→ TASK SET
A. In the blog post about smoking pork shoulder, what internal temperature does the writer wait for before pulling the meat?
B. Carry on the blog post about smoking pork shoulder, writing what follows its final sentence.

→ TEXT PASSAGE
###

Thursday, September 30, 2010

BBQ and tuna tartare

My wife volunteered to coordinate lunch for our daughters' elementary school teachers tomorrow and we decided that smoked pork shoulder would be pretty easy for 50 people. I generally dig Costco, but one of my few complaints about the store is the fact that they sell their pork shoulders with the bone removed. You lose a lot of flavor that way; not to mention you have to truss the damn things so they'll keep a uniform shape on the grill/smoker. Anyway.....I started off by rubbing down about 25 pounds of boneless pork shoulder with yellow mustard and a hodgepodge of seasonings.



I'm not one of those blowhards who has a "secret rub." At this point, my jar of generic BBQ spice is probably a combination of 5-6 different commercial rubs. Whenever the jar gets low, I grab something off a grocery store shelf or whatever looks good at Penzey's and top up my old mason jar. Good old yellow mustard is common to those familiar with Carolina/Southeastern BBQ. It doesn't impart any mustard flavor, but it helps the spice rub adhere and creates a nice bark.



I've never attempted to smoke this much pork at once and I had doubts as to whether my 22.5" Weber Kettle would hold all that meat, but it all just barely fit. I lined up the meat in the middle and kept the charcoal and apple wood on the sides. Indirect heat is what it's all about. Every hour or so, it's necessary to add a handful of briquettes and a little more soaked apple chunks. Here it is after a couple of hours:



BBQ purists my recoil in horror at my technique, but I've always had amazing results with it. After 3 hours or so on the smoke, I take the pork off, seal it up tight in foil and finish it in a low oven. It usually takes another 3-4 hours until it hits that magic 190 degree internal temperature where it shreds or "pulls" effortlessly with two forks. My reasoning behind this is three-fold:

1) A piece of meat will only absorb a finite amount of smoke. After the smoke ring forms, it's a simple matter of slowly bringing the internal temperature up to 190 degrees.

2) It's much easier to finish it in an oven where you don't have to monitor airflow or temperature.

3) It is literally impossible to dry the meat out this way. I've had very good success smoking the meat start-finish on the grill, but I've also had rare instances of drying the meat out. I've never had dry meat using the oven technique.

###

→ INFORMATION SUPPLIED
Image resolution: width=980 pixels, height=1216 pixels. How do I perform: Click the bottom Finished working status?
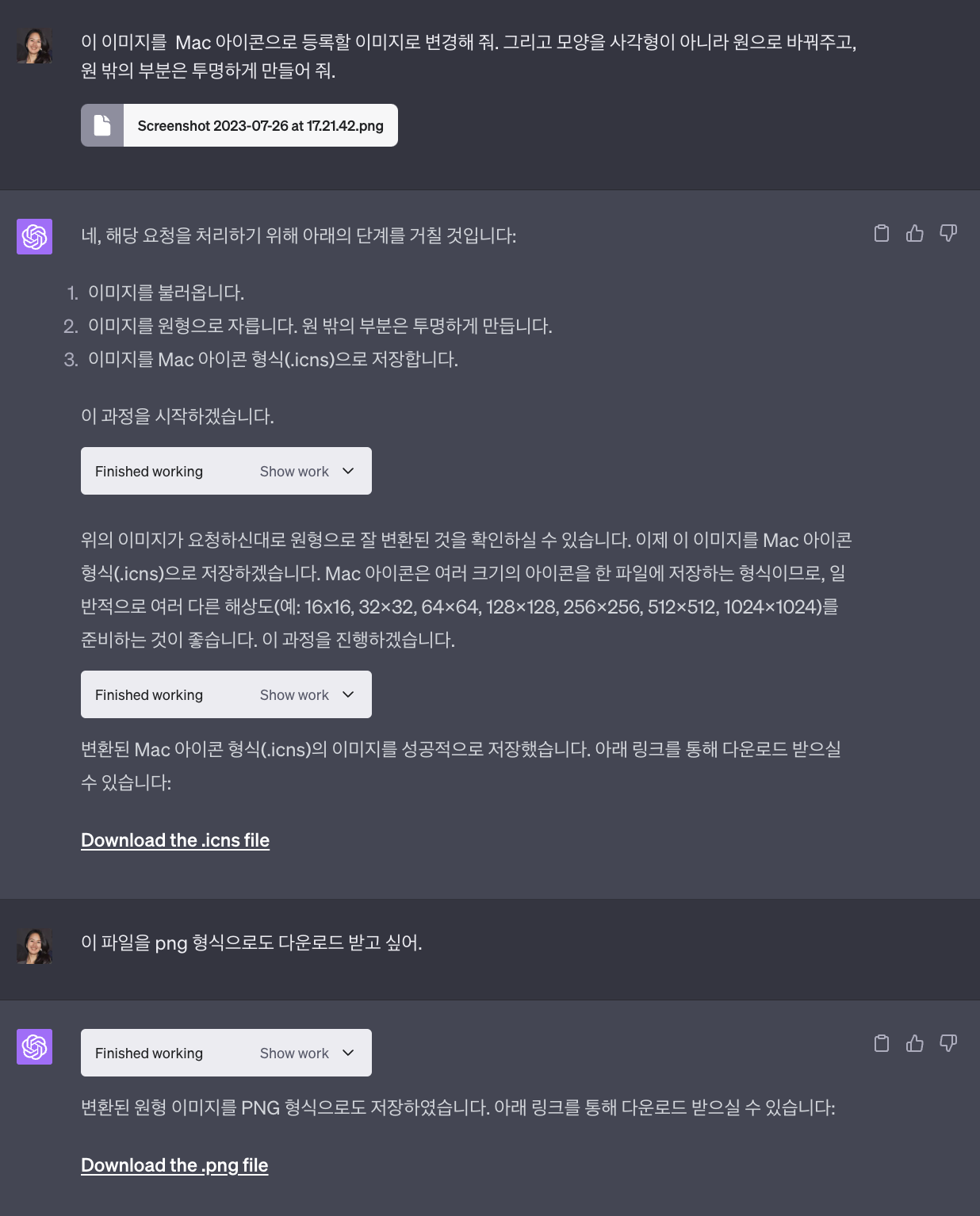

###

→ FINAL RESULTS
A. 190 degrees

B.
Here's the more-or-less finished product. I plunged a fork into the shoulder on the left. The pictures don't really do it justice, but you can make out the pink "smoke ring" and notice the texture:



I just wish I could have everyone over to taste it! It's quite delicious, if I must say so myself. Hopefully, the teachers will leave enough for us to have a couple of sandwiches for dinner tomorrow night. Wine recommendation would be a Syrah, Grenache or Zinfandel from Paso Robles. Sorry, but I'm not looking for acidic old world wines with their herbs and earth when BBQ is on my plate. I want that lusty black fruit and spice that you can only get from California's Central Coast!

Enough about the teachers' meal. After I got the pork on the grill, I turned my attention to making some tuna tartare for us for tonight's dinner. I know tuna tartare is kind of "5 years ago" with regards to the restaurant scene, but I still really enjoy it. It's so flavorful and delicious, I sometimes ask myself why I ever bother cooking tuna any more.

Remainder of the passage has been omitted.